Опыт с «Аккаттоне» был отравляющим и драматичным. От моей первой работы на настоящей съемочной площадке настоящего фильма я ждал всего, но только не присутствия при рождении кино. Как известно, Пазолини вышел из мира литературы, поэзии, критики, филологии, истории искусства. С кино он встречался в основном в качестве писателя: ему принадлежит несколько хороших сценариев, но это были отношения нерегулярные, неровные. Но тогда он уже ходил в кино, особенно по воскресеньям на окраинах, чтобы купить билет своим друзьям. С самого первого дня я видел превращения Пьера Паоло: раз за разом он становился то Гриффитом, то Довженко, то братьями Люмьер… Его точкой отсчета было не кино, которое он мало знал, но, как он сам много раз заявлял, сиенские примитивы и алтарные картины. Его кинокамера была пригвождена к лицам, телам, баракам, бродячим собакам в солнечном свете, который мне казался болезненным, а ему напоминал золотой фон: каждый кадр был построен фронтально и в конце концов превращался в храм поклонения люмпен-пролетариям. При всем при том, день за днем снимая свой первый фильм, Пазолини стал изобретать кино со страстью и непосредственностью человека, который получил новое выразительное средство и не может не овладеть им полностью, не стереть его историю, не дать ему новых источников, не выпить всю его сущность, как при жертвоприношении. Я был свидетелем этого.

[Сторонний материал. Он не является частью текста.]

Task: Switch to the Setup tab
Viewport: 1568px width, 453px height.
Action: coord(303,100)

В мою задачу входило следить, чтобы актеры выучивали диалоги наизусть. Почти все актеры были сутенерами, на римском диалекте — «паппони», и скоро я стал их доверенным лицом. Некоторые из них, странным образом, те, кто казались наиболее мягкосердечными, опекали до трех-четырех проституток. Их ночи были беспокойны, и они делились со мной тревогой, которая овладевала ими ближе к рассвету: если девочки придут домой усталые и не найдут готового дымящегося соуса для макарон, они завтра способны на меня заявить за злоупотребления. Сочувствуя их драме, я позволял им тайком уезжать с ночных съемок, так, чтобы никто не заметил. Кроме Пьера Паоло, который все видел и одобрял мое сострадание.

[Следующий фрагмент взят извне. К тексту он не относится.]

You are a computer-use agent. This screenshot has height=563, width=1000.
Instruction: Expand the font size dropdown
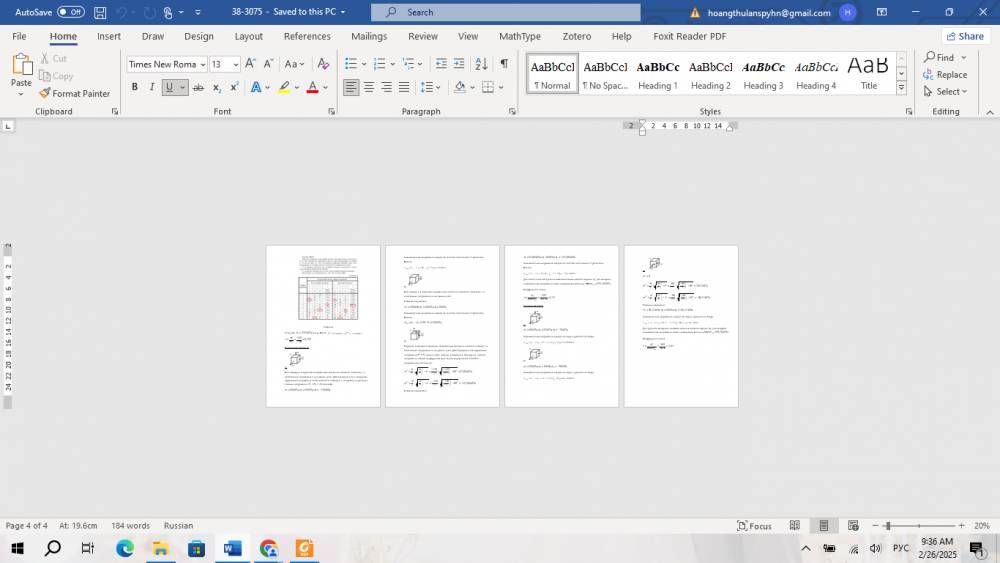[x=236, y=64]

Каждый день Пьер Паоло продолжал открывать для себя кино. Однажды утром он сказал мне, что хотел бы сделать съемку с тележки. Мое сердце учащенно билось, пока рабочие бросали куски рельсов на грунтовую дорогу, поднимая облачка пыли. Камера должна была опережать Аккаттоне, шедшего к бараку, удерживая его крупный план на одном и том же расстоянии. Разумеется, для меня это стало первой съемкой с движения во всей истории кино.

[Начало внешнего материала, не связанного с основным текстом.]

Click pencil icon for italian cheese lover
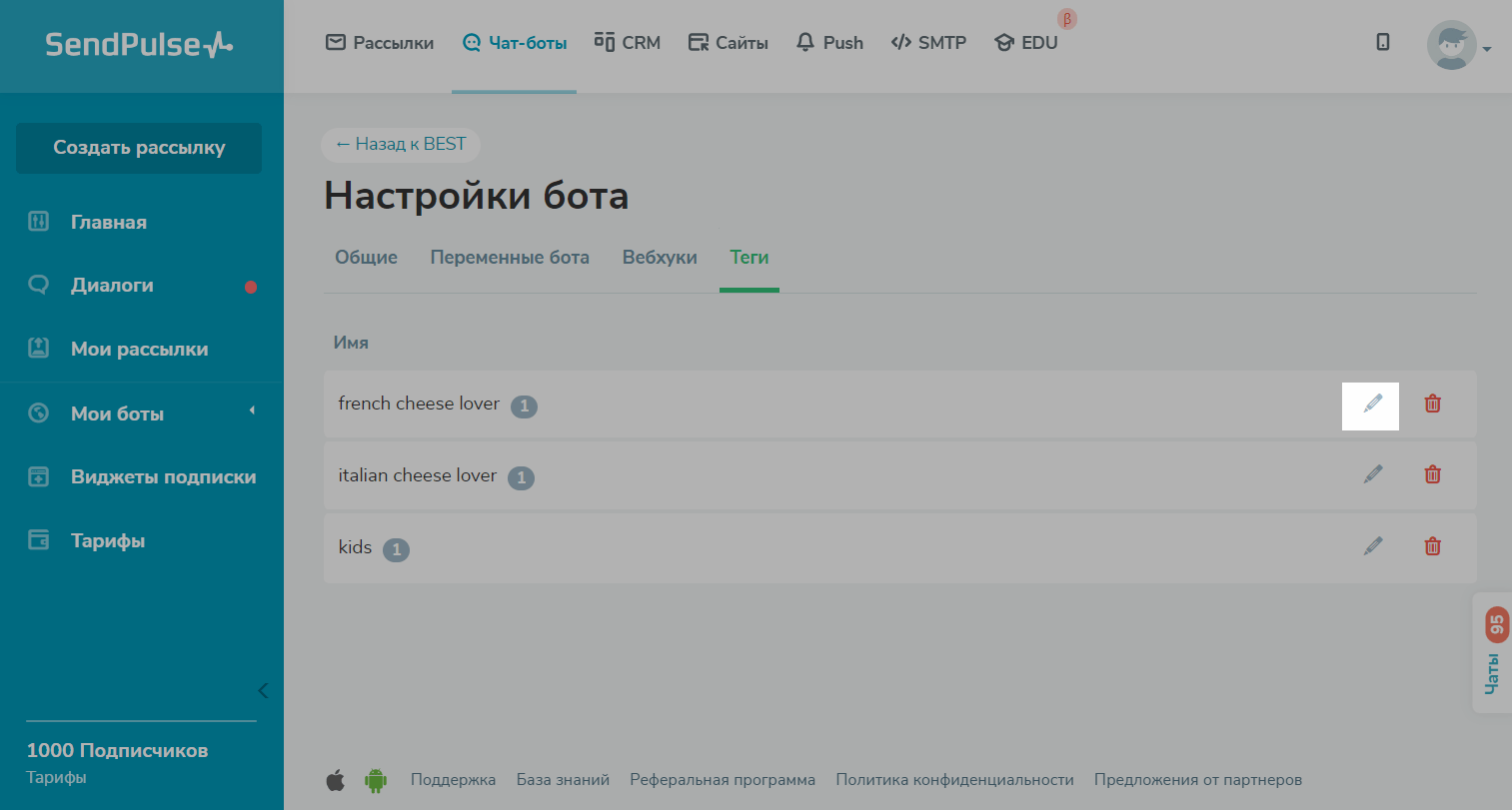 tap(1372, 474)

Пазолини перешагнул за эту камеру на тележке в пространство, открывающееся за спиной Аккаттоне, за холмистые облезлые луга, за последние бараки Южного Рима, за Матеру на юге Юга, в сторону Уарзазате, Сана, Бактапура. Однажды изобретя кино, он продолжал создавать свою историю кино, и на этом пути все больше походил на загадочного ковбоя в черном из «Шейна». Его превращения не знали остановок. В кино он сумел пережить все. Он перешел от сакральной прямолинейности примитивного стиля к истерзанному и изысканному маньеризму собственного языка, к страшным и возвышенным видениям «Сало».
За те пятнадцать лет, что стремительно пролетели между «Аккаттоне» и ночью 2 ноября 1975 года, Пьер Паоло создал себя как режиссера. Но это стало возможным, потому что человек, сумевший попросить Тонино Делли Колли снять это первое чудесное «движение наперекор природе», был гораздо больше, чем режиссер.